Kawabata Bōsha (川端 茅舎; August 17, 1897 – ) was a Japanese haiku poet.

== Life ==
Kawabata Bōsha was born on August 17, 1897, in Nihonbashi, Tokyo. He was the son of an amateur haiku poet, painter, and calligrapher, and the younger brother or half-brother of the painter Kawabata Ryūshi. His parents ran a geisha house when he was a child, prompting Kawabata to develop puritanical and reclusive tendencies.

When his family home was destroyed in the 1923 Great Kantō earthquake, Kawabata took up residence in the Tōfuku-ji in Kyoto, where he studied Zen Buddhism for four years. He also studied painting under Kishida Ryūsei until the latter's death in 1929. He eventually gave up both Buddhism and painting due to illness. In 1931 he developed tuberculosis of the spine and was bedridden for the remainder of his life.

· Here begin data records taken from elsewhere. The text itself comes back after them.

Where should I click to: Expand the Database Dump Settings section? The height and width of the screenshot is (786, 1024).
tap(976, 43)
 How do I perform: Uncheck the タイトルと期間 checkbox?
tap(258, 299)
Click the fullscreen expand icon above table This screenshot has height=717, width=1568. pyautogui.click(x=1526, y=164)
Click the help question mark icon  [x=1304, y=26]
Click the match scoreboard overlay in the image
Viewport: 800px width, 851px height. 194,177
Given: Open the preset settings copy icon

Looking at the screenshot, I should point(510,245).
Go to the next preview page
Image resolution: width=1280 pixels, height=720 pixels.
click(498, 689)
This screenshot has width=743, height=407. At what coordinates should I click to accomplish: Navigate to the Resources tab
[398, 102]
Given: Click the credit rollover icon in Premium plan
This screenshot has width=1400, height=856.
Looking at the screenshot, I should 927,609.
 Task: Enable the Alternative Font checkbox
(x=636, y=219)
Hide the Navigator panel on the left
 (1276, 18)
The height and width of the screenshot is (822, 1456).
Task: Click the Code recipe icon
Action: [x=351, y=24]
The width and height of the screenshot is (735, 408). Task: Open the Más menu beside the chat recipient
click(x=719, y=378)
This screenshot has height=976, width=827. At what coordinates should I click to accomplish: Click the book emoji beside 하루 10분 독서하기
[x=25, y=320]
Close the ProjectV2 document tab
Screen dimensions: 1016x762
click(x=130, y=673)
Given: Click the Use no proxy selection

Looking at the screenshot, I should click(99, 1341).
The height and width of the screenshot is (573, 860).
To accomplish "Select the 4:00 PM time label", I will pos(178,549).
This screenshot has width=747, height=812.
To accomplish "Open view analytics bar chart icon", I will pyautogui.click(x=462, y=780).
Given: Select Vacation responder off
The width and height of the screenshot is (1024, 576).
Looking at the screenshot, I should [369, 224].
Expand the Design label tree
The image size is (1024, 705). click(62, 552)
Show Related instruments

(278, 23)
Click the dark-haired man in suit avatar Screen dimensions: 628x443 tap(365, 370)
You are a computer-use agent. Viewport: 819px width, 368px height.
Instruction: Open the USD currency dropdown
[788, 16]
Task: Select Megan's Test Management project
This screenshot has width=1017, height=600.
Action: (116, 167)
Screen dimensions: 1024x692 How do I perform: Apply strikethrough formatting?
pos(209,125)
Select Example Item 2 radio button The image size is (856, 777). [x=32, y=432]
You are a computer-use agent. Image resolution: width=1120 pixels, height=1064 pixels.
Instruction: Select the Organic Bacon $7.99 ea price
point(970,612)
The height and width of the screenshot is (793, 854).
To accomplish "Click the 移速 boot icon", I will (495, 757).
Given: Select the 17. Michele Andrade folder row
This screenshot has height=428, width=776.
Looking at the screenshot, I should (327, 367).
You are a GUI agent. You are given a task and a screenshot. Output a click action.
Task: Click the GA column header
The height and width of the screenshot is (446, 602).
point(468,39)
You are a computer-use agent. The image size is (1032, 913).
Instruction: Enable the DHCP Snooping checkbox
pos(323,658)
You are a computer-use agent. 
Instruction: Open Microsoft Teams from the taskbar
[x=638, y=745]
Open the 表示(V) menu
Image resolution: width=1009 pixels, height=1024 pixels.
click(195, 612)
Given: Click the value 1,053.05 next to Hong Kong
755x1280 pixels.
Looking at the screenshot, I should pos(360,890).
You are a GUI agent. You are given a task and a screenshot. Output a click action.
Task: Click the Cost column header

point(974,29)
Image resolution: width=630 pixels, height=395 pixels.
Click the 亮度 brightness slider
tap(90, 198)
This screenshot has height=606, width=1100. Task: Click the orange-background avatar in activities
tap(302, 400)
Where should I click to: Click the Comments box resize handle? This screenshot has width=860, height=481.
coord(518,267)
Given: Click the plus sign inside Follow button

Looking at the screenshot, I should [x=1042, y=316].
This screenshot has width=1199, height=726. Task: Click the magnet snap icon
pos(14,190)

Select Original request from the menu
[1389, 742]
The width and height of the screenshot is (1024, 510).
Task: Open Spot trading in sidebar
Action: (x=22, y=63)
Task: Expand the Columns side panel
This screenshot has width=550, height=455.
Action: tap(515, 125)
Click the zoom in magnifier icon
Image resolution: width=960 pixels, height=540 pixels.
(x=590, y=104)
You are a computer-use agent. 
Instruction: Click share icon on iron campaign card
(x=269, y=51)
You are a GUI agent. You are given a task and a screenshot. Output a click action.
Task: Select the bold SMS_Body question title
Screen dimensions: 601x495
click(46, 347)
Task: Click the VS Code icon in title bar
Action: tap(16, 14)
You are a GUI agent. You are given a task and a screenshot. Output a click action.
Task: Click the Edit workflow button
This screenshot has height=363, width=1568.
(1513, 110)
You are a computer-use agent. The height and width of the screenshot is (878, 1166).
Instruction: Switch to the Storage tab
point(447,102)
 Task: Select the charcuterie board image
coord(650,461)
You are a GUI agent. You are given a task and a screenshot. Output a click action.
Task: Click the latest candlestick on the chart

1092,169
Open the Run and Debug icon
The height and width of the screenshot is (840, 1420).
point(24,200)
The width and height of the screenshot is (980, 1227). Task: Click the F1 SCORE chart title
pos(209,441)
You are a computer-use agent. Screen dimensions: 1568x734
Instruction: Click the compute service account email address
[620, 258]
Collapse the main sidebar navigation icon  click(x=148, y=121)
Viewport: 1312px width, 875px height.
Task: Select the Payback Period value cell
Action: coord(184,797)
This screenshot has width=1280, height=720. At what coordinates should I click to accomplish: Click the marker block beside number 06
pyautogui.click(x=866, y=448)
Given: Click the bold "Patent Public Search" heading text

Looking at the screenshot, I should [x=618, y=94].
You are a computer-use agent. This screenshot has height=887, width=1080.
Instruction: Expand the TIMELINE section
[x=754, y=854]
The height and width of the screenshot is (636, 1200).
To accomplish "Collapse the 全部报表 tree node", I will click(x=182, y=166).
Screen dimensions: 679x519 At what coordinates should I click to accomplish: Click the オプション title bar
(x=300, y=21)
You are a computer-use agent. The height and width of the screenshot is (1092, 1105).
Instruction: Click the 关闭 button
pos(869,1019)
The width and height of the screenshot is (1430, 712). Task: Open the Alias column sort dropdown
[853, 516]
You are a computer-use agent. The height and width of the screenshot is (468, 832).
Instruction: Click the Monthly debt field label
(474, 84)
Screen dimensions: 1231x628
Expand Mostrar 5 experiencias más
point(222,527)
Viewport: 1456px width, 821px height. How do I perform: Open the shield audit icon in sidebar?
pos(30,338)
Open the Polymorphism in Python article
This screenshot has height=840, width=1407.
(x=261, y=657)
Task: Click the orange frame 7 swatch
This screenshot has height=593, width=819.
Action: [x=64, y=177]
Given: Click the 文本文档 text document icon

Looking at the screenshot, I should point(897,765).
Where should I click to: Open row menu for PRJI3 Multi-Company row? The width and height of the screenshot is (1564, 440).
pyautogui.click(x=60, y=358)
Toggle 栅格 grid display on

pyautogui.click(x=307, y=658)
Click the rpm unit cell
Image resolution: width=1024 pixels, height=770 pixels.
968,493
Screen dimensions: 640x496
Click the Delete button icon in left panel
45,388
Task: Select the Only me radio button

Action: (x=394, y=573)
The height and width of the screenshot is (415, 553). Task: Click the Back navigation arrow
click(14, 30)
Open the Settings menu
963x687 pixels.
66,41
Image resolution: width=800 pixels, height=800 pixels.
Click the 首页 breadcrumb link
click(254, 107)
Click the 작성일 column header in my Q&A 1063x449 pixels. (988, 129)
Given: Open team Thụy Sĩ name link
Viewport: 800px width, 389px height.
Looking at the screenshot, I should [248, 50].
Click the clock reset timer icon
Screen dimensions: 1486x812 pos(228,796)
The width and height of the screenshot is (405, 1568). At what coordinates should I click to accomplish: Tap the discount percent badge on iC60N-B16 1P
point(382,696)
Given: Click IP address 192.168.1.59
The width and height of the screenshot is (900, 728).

Kawabata Bōsha died on 17 July 1941.

== Poetry ==
Kawabata began publishing haiku in magazines while he was still a teenager. In 1915, he was first published in Hototogisu ("Cuckoo"), the magazine of the haiku school centered on Kyoshi Takahama, a conservative movement focused on the natural world. While many adherents later broke with Kyoshi, Kawabata's devotion to the Hototogisu school's principles was such that one critic labeled him a "martyr" to "flowers and birds." (In 1929, Hototogisu published Kyoshi's famous dictum that the subject matter of haiku was "flowers and birds.") Kawabata's work was also noted for its use of onomatopoeia and its religious imagery, both Buddhist and Christian.

In 1934, he published his first collection of poetry, Kawabata Bōsha Kushū. It began with 26 haiku about dew, whose transitory nature was a particular focus of Kawabata's work. His second collection, Kegon, featured an introduction by Kyoshi, where he praised Kawabata as the leading figure "in the mysteries of nature poetry."

The Haiku of Kawabata Bōsha, a Definitive Edition was published posthumously in 1946.